Stored records

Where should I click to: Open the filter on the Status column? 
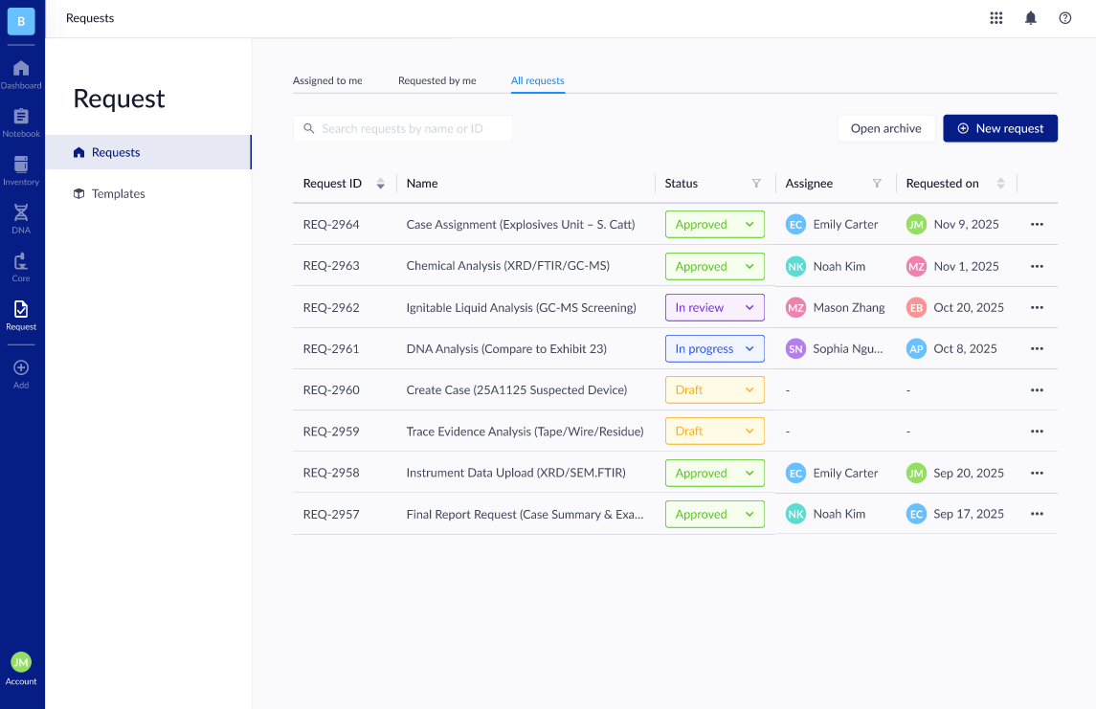tap(756, 183)
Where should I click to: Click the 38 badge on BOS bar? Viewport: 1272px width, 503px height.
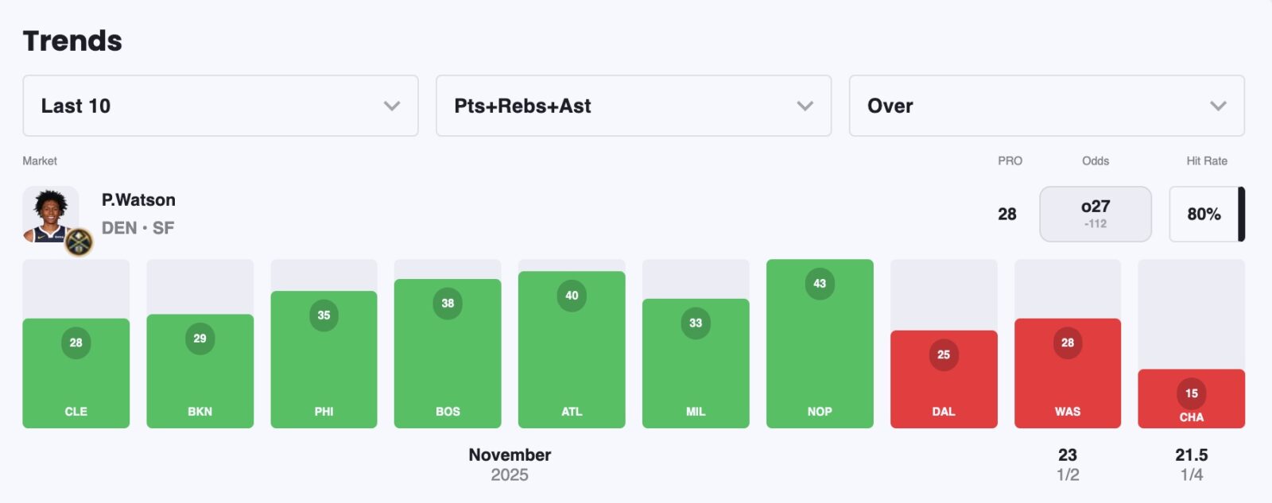coord(448,304)
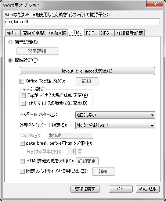Check 固定フォントサイズを使用しない option
The width and height of the screenshot is (166, 201).
[x=22, y=171]
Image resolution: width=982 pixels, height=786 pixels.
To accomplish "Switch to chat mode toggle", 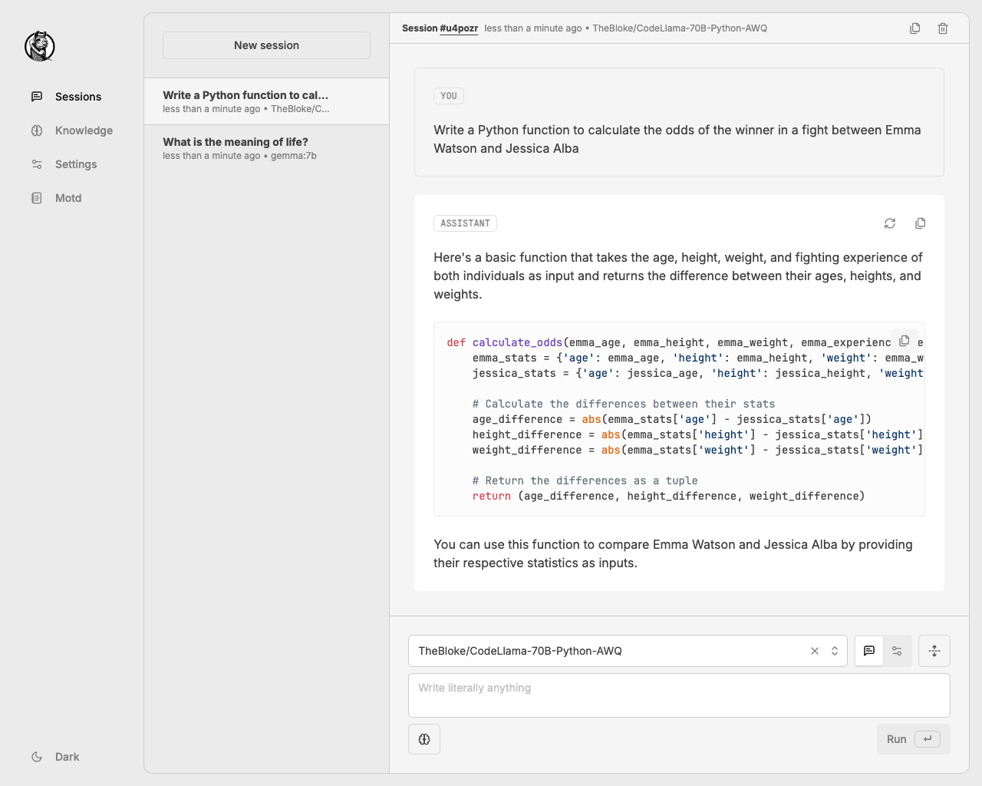I will click(x=869, y=651).
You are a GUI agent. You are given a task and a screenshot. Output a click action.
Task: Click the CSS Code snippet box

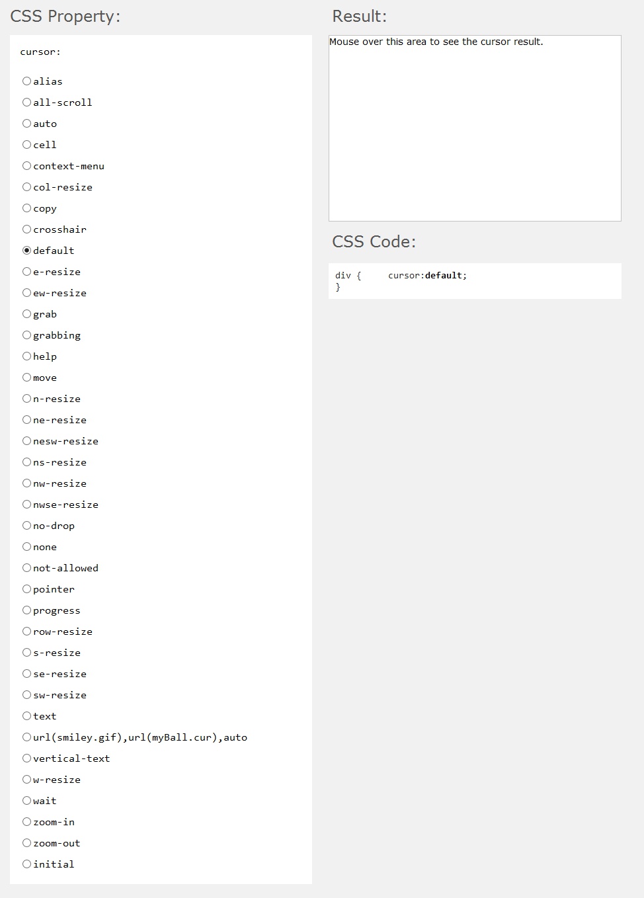click(475, 281)
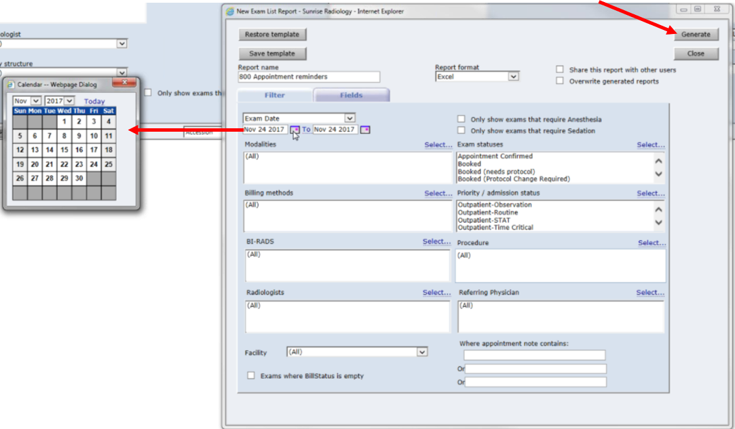Switch to the Filter tab
The image size is (735, 429).
point(274,96)
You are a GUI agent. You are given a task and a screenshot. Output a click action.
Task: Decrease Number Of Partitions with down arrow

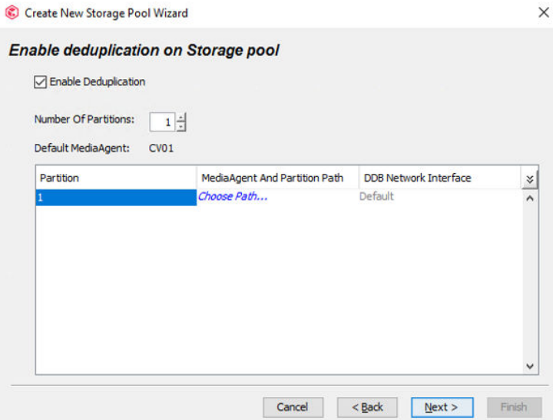click(x=181, y=126)
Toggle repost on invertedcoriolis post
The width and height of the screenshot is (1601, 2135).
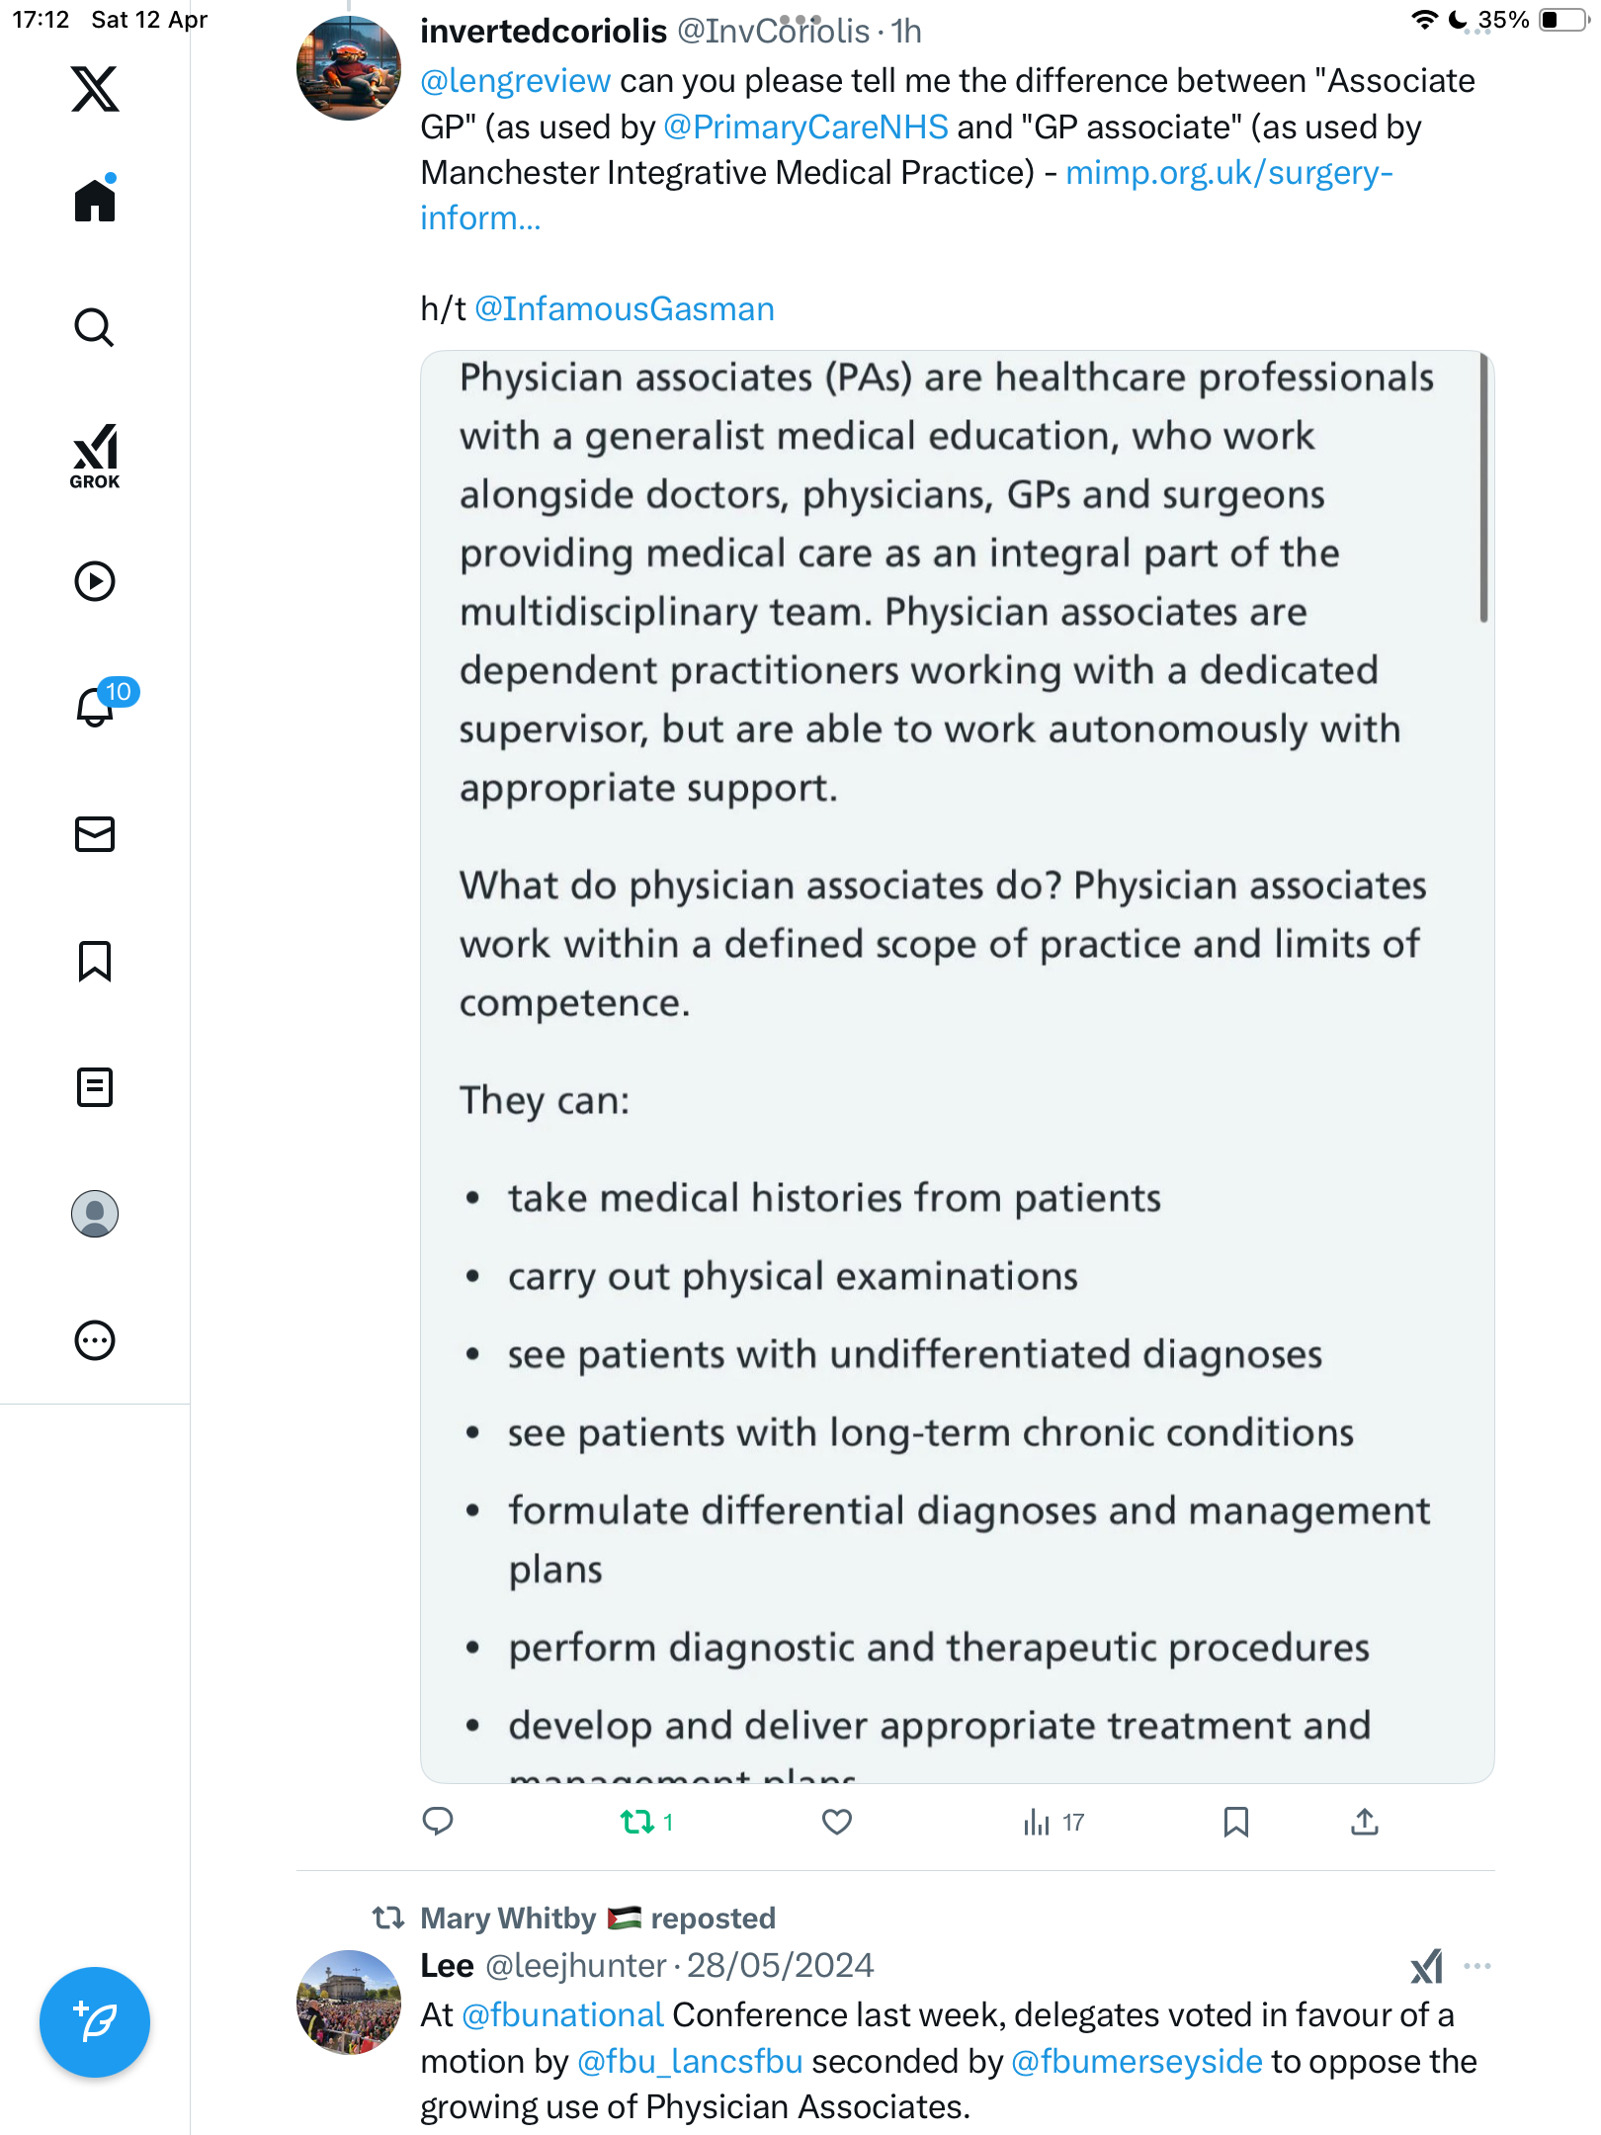pos(647,1822)
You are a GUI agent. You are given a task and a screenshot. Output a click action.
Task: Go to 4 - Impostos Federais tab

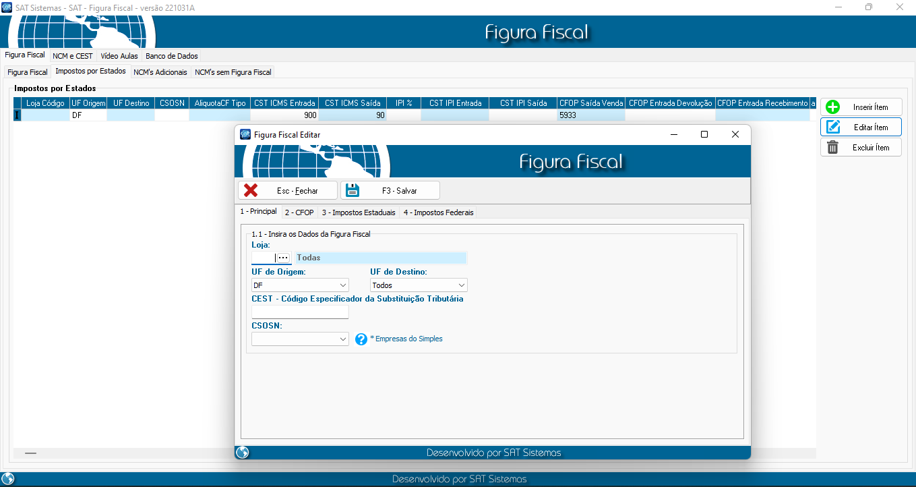point(438,212)
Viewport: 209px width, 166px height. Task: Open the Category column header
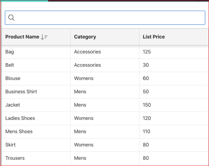(85, 37)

What is expected – Give back exactly the lines running from the one that contains "Task: Go to 4 - Impostos Federais tab" to the end of the records, including both of those lines and excluding every picture.

Answer to this problem –
Task: Go to 4 - Impostos Federais tab

point(438,212)
Viewport: 209px width, 166px height. Task: Open the Category column header
(85, 37)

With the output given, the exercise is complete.